*What the task asks*.
Write out, exactly and in full, the line where "Where should I" appears together with all lines that follow it in the entries below. Do not include pictures.

*Records for processing*.
|---|
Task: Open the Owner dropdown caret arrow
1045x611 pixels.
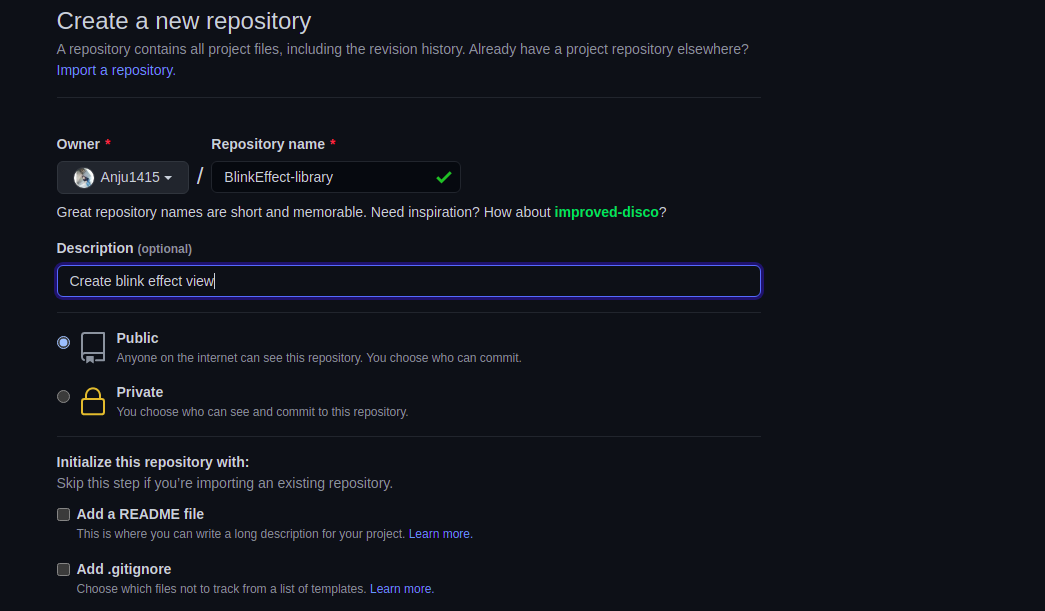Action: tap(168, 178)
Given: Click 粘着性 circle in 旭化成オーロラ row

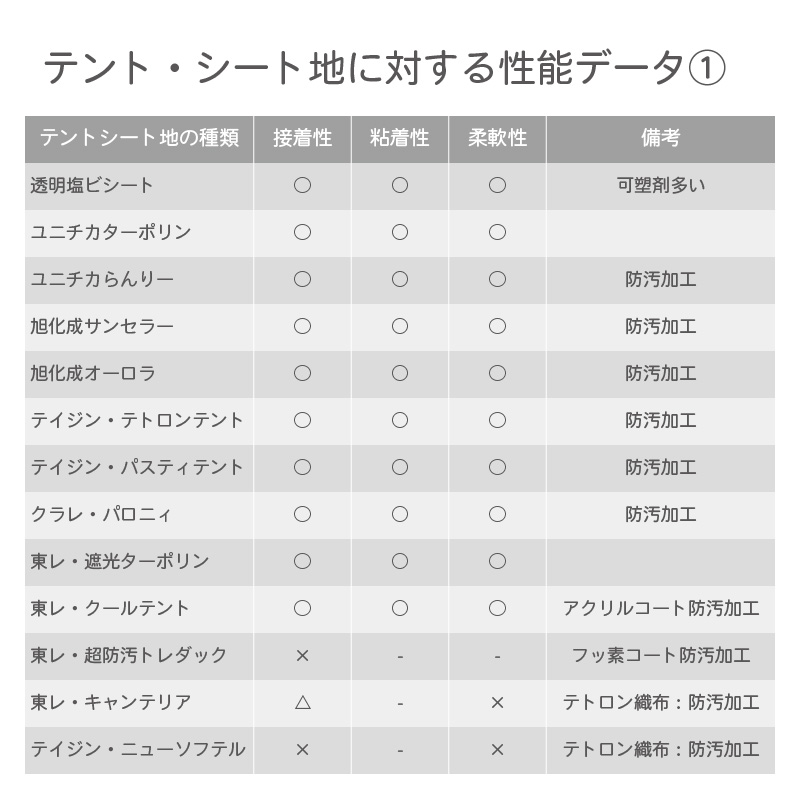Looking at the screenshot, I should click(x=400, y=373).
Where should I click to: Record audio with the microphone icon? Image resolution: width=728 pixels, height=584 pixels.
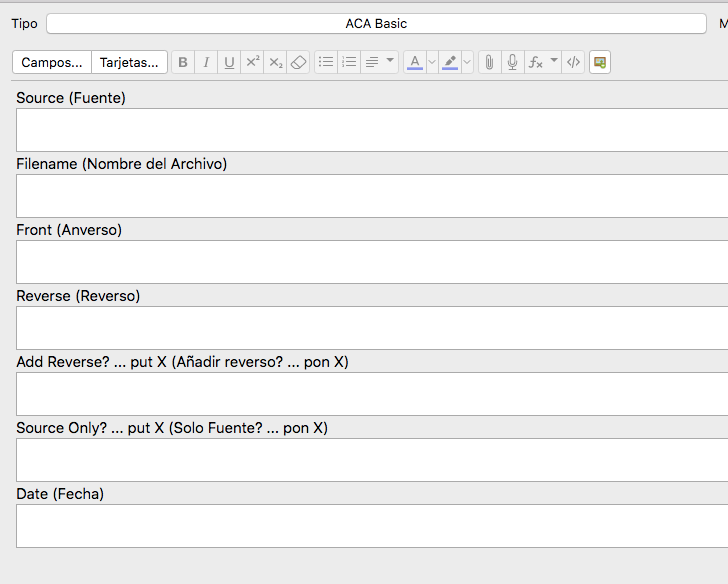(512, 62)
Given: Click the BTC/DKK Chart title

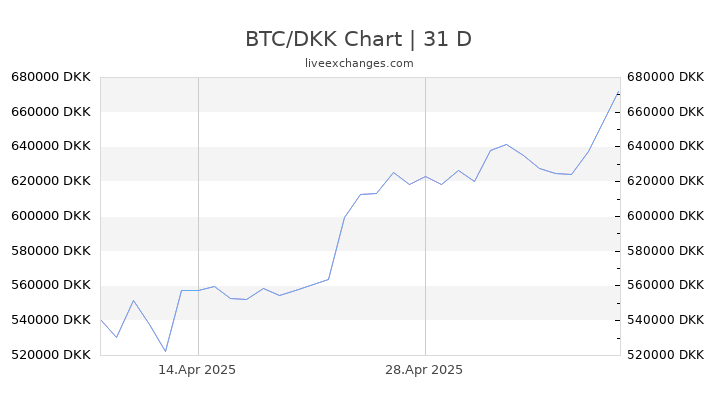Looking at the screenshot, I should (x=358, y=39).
|---|
*Written answer*.
Where should I click to: Record audio with the microphone icon? Image resolution: width=728 pixels, height=584 pixels.
(512, 62)
Given: Click the BTC/DKK Chart title

Looking at the screenshot, I should (x=358, y=39).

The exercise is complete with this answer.